— EXERCISE —
Could you set out the entries from the line with "What do you see at coordinates (100, 207)" through the line with "(194, 306)." as a numbered list, covering only those lines and omitting any blank ones?

[[ TASK MATERIAL, beginning ]]

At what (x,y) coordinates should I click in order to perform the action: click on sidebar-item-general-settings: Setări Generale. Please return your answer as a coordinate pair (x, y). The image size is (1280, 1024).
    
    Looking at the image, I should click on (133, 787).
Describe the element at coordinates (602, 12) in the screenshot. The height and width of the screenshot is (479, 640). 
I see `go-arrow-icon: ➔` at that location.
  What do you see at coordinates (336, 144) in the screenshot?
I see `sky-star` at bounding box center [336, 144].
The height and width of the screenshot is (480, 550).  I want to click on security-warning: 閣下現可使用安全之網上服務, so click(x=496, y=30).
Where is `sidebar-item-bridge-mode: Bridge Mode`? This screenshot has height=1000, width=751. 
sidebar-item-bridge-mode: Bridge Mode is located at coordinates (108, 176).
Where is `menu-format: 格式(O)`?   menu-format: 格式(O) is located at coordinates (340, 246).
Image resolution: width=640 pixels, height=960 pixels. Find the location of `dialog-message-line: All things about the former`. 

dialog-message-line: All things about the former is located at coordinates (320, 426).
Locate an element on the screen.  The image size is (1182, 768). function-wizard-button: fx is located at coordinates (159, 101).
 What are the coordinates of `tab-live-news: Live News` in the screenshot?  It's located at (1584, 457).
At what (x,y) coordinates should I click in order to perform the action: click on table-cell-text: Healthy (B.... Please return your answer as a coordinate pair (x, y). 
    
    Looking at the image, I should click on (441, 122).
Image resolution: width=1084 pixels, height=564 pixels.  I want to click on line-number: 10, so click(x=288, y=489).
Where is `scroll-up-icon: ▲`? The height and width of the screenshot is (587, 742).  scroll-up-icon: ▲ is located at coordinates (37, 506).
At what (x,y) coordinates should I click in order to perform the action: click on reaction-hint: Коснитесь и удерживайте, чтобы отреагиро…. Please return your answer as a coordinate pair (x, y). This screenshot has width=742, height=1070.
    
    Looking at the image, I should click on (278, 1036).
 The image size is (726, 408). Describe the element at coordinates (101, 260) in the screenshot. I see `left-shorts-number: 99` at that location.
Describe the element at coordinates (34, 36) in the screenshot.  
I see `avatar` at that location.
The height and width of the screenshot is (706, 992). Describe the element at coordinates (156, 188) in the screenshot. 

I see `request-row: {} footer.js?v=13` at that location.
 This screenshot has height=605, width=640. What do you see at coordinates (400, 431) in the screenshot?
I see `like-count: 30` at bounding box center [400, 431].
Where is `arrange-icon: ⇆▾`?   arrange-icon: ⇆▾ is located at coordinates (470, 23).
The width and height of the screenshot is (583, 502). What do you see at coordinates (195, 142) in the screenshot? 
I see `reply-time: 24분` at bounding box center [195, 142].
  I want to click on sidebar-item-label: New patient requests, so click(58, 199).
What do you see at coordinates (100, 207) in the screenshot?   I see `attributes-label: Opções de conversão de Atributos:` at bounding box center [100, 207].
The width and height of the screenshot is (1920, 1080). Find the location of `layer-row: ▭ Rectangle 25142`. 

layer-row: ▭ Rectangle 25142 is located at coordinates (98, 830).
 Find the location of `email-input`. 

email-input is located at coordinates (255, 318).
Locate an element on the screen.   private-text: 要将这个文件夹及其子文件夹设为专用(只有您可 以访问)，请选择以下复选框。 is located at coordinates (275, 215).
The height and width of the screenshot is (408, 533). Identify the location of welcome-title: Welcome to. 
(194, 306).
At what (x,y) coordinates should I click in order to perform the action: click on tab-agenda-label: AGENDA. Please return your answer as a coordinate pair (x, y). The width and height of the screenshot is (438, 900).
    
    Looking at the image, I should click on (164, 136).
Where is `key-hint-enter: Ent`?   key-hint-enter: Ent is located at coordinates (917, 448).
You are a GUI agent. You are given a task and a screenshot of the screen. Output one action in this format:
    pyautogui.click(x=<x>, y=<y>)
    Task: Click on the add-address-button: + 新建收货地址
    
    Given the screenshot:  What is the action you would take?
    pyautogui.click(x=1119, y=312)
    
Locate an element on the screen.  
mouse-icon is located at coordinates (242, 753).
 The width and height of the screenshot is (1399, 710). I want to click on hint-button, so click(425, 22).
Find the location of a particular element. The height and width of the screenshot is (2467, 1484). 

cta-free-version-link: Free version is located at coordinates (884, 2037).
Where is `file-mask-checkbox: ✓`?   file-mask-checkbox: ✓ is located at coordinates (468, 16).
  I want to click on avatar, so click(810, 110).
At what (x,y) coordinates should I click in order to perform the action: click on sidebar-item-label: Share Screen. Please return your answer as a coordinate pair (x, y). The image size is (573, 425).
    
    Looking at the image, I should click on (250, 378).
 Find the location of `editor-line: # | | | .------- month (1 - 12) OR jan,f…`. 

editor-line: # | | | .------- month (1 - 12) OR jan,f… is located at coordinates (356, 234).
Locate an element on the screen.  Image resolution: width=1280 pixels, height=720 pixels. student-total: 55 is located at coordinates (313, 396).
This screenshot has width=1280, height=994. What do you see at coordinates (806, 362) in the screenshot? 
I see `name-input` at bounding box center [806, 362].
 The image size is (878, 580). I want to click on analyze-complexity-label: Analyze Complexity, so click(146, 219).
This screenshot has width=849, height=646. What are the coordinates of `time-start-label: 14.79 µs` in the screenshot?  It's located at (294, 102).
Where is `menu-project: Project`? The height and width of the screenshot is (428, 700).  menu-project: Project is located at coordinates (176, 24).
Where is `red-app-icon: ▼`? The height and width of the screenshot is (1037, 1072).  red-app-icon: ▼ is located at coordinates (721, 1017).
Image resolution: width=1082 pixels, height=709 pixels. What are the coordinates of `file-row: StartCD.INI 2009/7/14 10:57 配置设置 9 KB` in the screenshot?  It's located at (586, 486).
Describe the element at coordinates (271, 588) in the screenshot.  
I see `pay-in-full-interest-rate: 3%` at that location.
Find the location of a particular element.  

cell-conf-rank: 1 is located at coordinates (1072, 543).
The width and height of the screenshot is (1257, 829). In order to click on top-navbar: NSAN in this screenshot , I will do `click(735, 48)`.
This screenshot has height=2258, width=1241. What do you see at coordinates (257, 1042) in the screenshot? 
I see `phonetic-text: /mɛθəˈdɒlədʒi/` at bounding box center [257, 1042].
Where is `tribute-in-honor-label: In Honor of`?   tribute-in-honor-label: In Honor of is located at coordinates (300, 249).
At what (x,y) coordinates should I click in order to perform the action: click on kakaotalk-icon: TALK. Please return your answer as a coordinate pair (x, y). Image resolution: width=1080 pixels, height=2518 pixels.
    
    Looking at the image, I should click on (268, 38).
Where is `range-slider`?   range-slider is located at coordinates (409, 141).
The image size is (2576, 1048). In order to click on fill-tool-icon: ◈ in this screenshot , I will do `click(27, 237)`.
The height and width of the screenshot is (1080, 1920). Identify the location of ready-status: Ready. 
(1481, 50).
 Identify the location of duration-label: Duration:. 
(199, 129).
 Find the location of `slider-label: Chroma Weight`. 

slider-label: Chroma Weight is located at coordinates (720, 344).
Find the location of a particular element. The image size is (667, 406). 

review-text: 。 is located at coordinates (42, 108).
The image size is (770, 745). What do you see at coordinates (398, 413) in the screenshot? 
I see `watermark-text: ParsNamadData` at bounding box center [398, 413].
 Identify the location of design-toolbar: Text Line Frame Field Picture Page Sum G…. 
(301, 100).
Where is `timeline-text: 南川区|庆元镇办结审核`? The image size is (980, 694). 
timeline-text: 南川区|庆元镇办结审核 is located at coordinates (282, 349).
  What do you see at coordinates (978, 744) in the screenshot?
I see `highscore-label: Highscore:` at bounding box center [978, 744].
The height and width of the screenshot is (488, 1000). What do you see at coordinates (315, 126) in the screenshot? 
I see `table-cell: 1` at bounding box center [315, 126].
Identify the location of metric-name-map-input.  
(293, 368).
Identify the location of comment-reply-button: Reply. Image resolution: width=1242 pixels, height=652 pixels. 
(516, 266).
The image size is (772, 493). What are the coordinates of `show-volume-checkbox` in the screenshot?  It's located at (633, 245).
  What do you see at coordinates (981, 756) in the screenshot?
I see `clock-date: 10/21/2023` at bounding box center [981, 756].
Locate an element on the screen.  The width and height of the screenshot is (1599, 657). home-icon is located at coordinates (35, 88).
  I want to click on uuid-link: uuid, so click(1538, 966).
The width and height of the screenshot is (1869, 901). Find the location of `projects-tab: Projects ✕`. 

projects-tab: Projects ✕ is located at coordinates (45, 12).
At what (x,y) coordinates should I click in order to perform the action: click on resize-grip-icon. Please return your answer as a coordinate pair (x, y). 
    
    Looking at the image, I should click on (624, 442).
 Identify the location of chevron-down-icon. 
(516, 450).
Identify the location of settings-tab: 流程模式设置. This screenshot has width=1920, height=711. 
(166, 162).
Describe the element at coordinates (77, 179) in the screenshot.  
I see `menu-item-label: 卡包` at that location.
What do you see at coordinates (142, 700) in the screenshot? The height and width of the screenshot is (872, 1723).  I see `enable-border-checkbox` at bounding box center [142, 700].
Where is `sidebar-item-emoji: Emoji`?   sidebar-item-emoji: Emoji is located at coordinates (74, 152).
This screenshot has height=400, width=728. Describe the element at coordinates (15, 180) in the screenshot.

[[ TASK MATERIAL, end ]]

— RESPONSE BOX —
1. What do you see at coordinates (100, 207) in the screenshot?   I see `attributes-label: Opções de conversão de Atributos:` at bounding box center [100, 207].
2. The width and height of the screenshot is (1920, 1080). Find the location of `layer-row: ▭ Rectangle 25142`. 
3. layer-row: ▭ Rectangle 25142 is located at coordinates (98, 830).
4.  Find the location of `email-input`. 
5. email-input is located at coordinates (255, 318).
6. Locate an element on the screen.   private-text: 要将这个文件夹及其子文件夹设为专用(只有您可 以访问)，请选择以下复选框。 is located at coordinates (275, 215).
7. The height and width of the screenshot is (408, 533). Identify the location of welcome-title: Welcome to. 
8. (194, 306).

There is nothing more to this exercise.